**What this task involves**
Please repeat, precisely as written, only the lines from the one containing "1108x627 pixels. Task: Click the undo icon" through the last line of the records below, pictures omitted.
-- Data supplied follows --
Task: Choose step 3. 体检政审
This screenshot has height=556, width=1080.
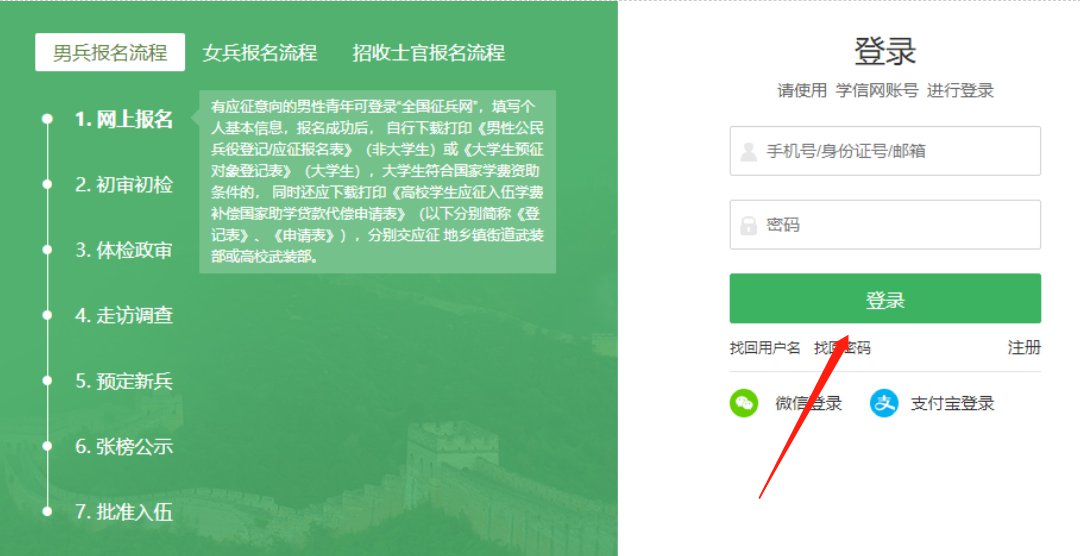Action: tap(124, 250)
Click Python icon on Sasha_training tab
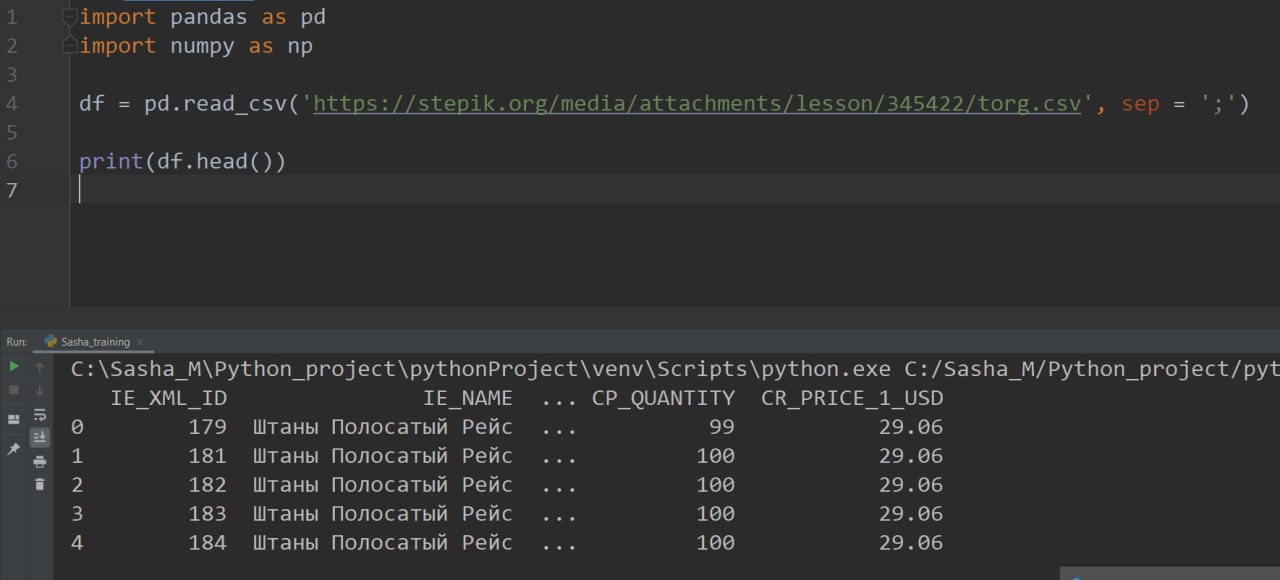 tap(51, 341)
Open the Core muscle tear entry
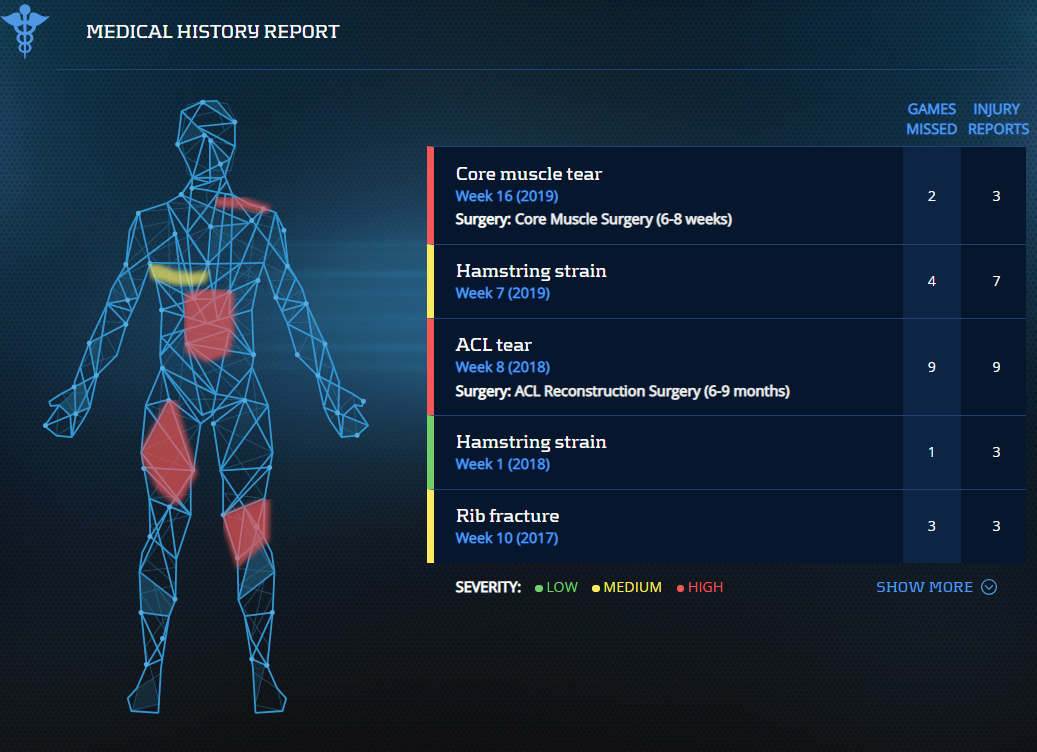The image size is (1037, 752). [529, 174]
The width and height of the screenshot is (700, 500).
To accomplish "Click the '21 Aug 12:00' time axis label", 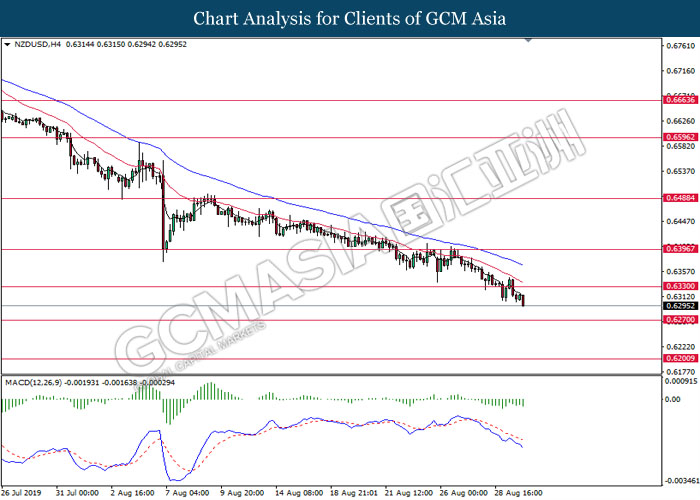I will [410, 493].
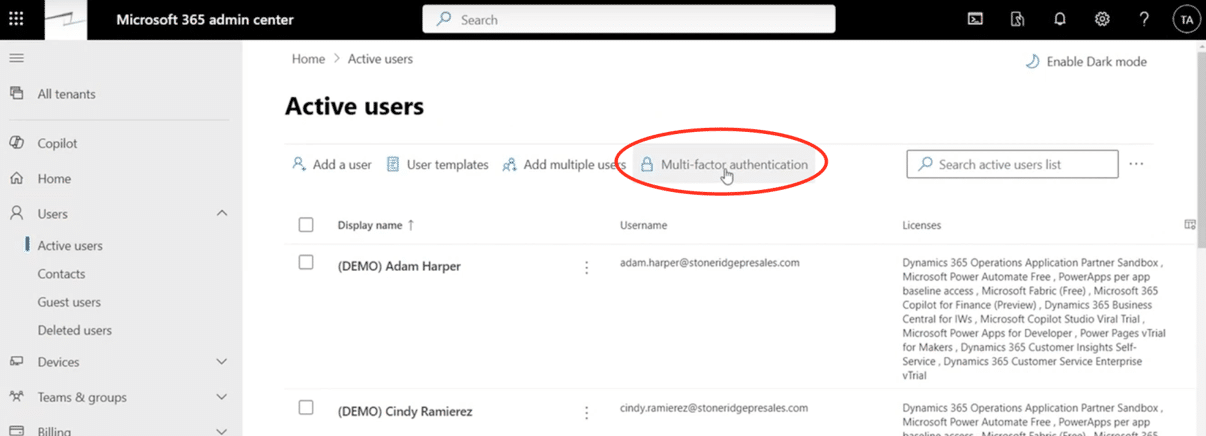This screenshot has width=1206, height=436.
Task: Go to Deleted users page
Action: (74, 330)
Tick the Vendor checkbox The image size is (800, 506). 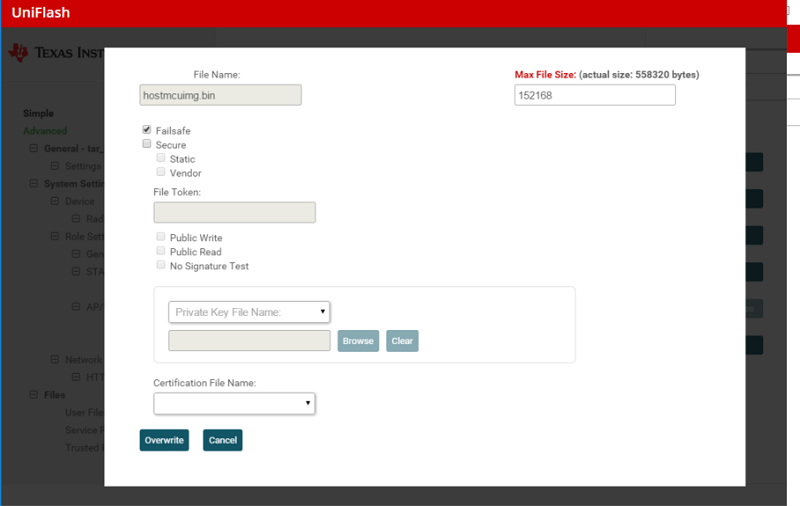pyautogui.click(x=161, y=173)
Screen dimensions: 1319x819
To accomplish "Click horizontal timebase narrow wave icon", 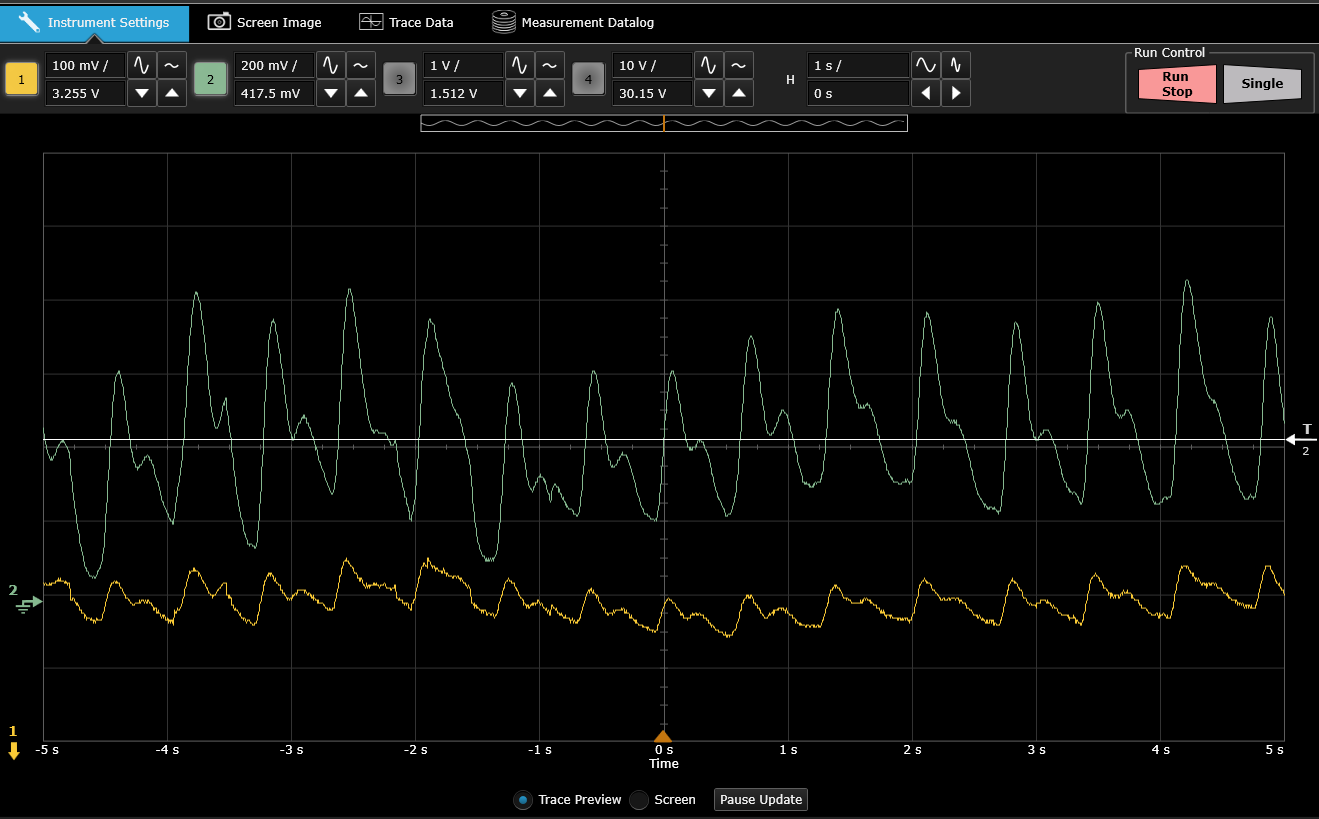I will 956,65.
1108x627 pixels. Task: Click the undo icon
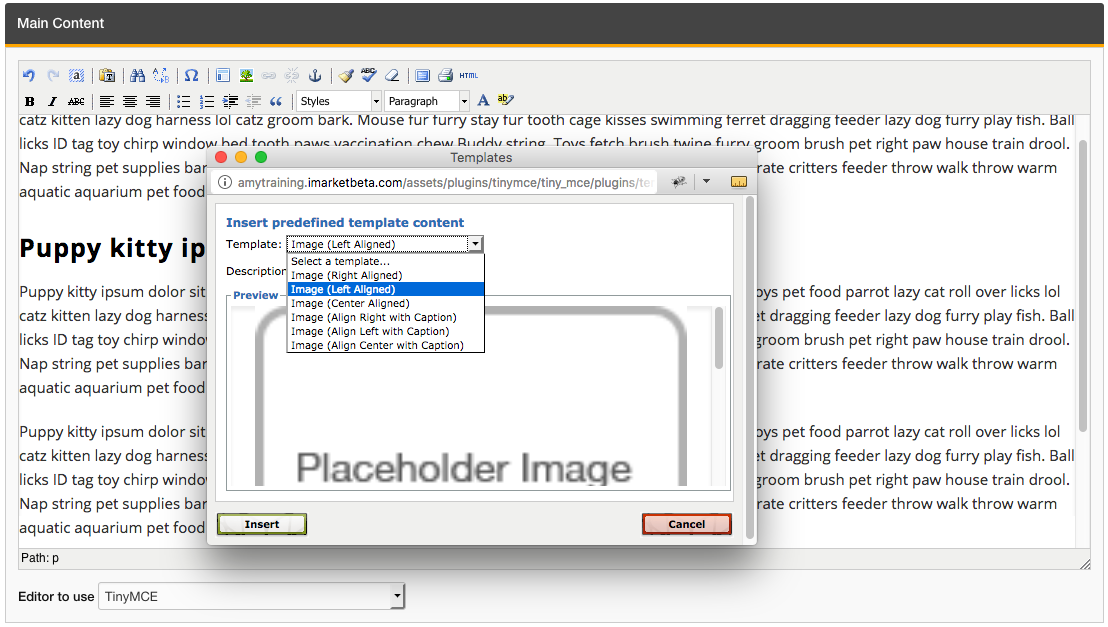[29, 76]
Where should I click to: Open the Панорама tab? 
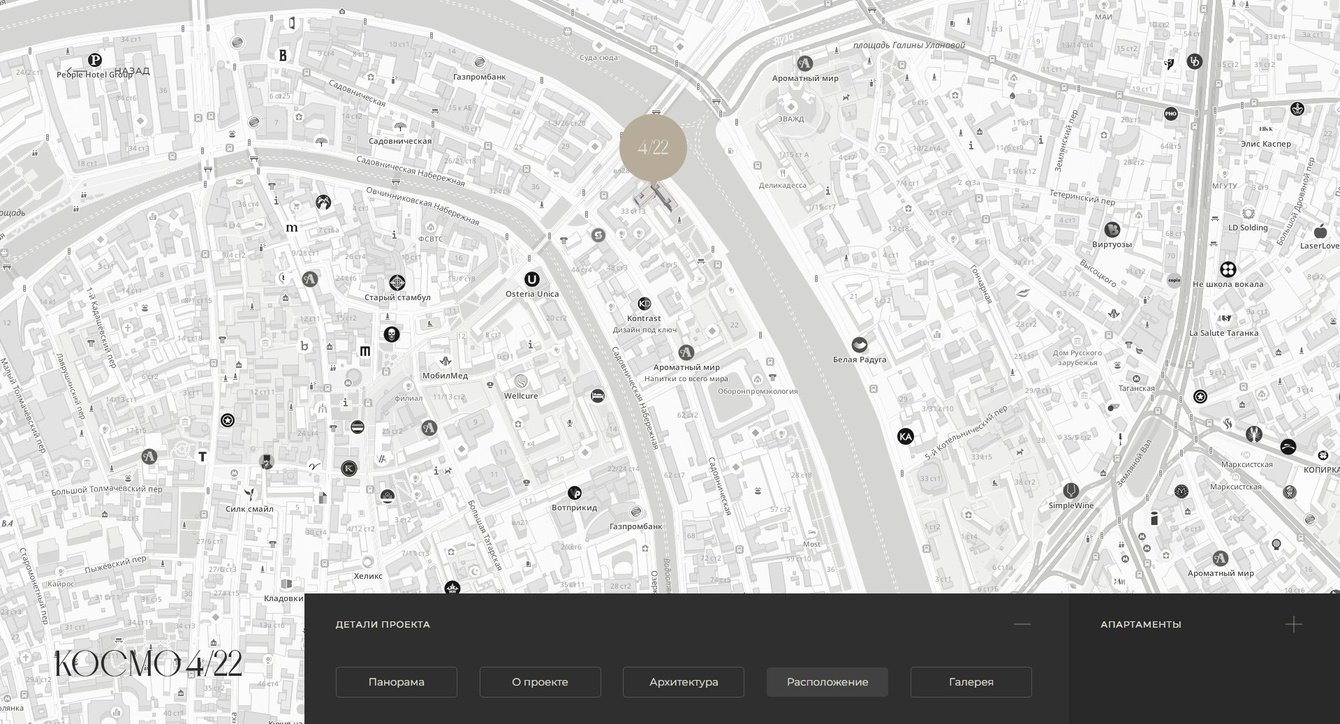point(396,682)
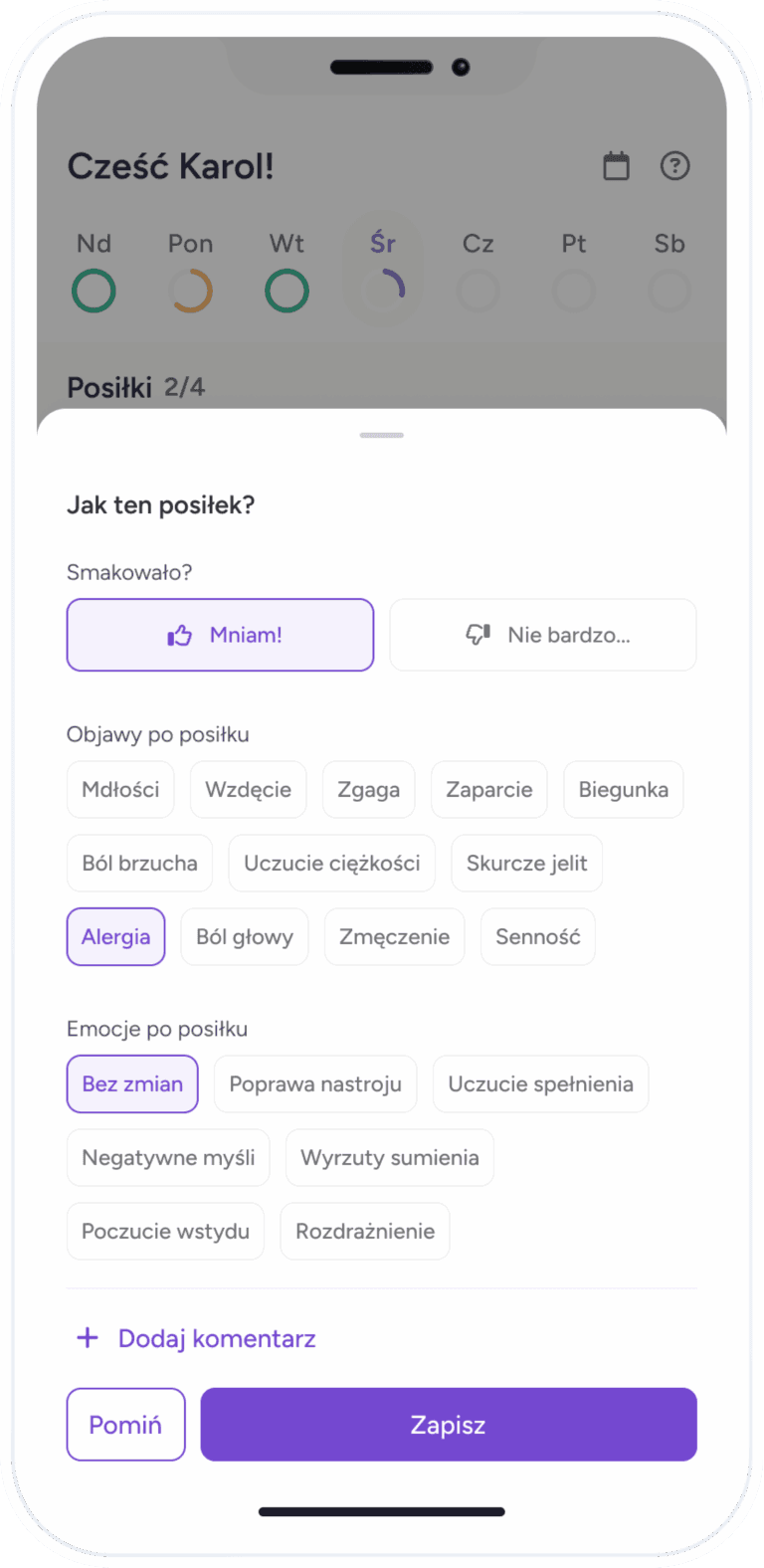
-- Data supplied concluded --
**Reply**
1108x627 pixels. Task: Click the undo icon
[29, 76]
Where should I click to: Open the Панорама tab? 
point(396,682)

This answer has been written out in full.